The book has two main protagonists, one in 1940, the other in 2018, connected by a Work Progress Administration (WPA) mural painted after the Great Depression by one artist and restored almost 80 years later by another. Anna Dale is the artist from New Jersey who enters a WPA mural contest; she loses out to someone else for the mural she wished to paint in New Jersey, but is instead awarded a smaller project for the post office in Edenton, North Carolina. She takes a trip to scope out both the community and the placement of the mural, planning to stay only a few days to try to capture the flavor of the town and its people upon which she will base the mural but, being somewhat at loose ends in her life with no employment or attachments to prevent her, allows herself to be persuaded by the town’s “movers and shakers” to stay in town to execute the entire project. She soon realizes she is a fish out of water, a Yankee not used to dealing with the prejudices and ubiquitous racial undertones of a small Southern community. And to complicate matters, the town has its own artist who tried for the same assignment and lost out to Anna, so there are some people in town who are already predisposed to dislike her. Anna is determined to achieve her goal, but vastly underestimates the obstacles she faces.
Nearly 80 years later, in 2018, Morgan Christopher, who is in prison for three years for a crime she didn’t commit, is given an opportunity to curtail that sentence if she agrees to certain conditions: Jesse Jameson Williams, a prominent artist from Edenton, North Carolina, has died, and in his will he specifies that Morgan is to be offered the job of restoring a mural that will hang in the gallery containing his paintings and those of his protegés. Morgan is an artist but has no experience with the complex skills required for restoration, but she is desperate to leave prison, so she accepts and is paroled contingent upon her completing this project. In the process of working on the mural, she discovers disturbing design elements that pique her interest about the unknown fate of Anna Dale.

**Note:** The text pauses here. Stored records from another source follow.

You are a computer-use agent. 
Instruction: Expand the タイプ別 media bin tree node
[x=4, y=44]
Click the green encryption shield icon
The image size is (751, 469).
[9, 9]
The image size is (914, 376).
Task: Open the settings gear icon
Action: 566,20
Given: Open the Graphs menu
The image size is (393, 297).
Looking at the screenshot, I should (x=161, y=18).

This story was masterfully plotted to keep the reader turning the pages. The perspective switches back and forth between past and present with a cliffhanger at the end of each chapter to make it irresistible, and Chamberlain is wonderfully cagey about how and when she reveals the plot points that connect all the players. I read it in two days, and when I say days I mean until 2:30 a.m. when I could no longer keep my eyes open. In addition to complex plots for both time periods, the narrative contains interesting technical information about the restoration process as well as fascinating personal details about life in the South after the Depression. It addresses such issues as mental illness, injustice, poverty, and racism, but incorporates those themes into its riveting and emotionally engaging story line without being preachy or didactic.

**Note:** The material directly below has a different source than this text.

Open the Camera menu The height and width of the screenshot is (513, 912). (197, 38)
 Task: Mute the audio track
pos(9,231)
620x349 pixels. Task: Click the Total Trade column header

Can you tell that I liked the book?
Reading this made me immensely curious about the WPA mural program; here is a look at some of the artists who were defining American art “after the fall,” that is, after the Great Depression’s socioeconomic devastation, and here is an interesting contemporary speculation on whether anything similar to this project could ever again happen in the United States. Below is one mural, by artist Ben Shahn, entitled “The Meaning of Social Security.” It’s on a wall of the Wilbur J. Cohen Federal Building, in Washington, D.C.

A little “if-then” referral: If you read this and find that you enjoyed learning about the technical processes of restoration, another book you might enjoy is The Art Forger, by B. A. Shapiro, which also includes many fascinating technical details, although it is much less respectful of the original artist! My review is here.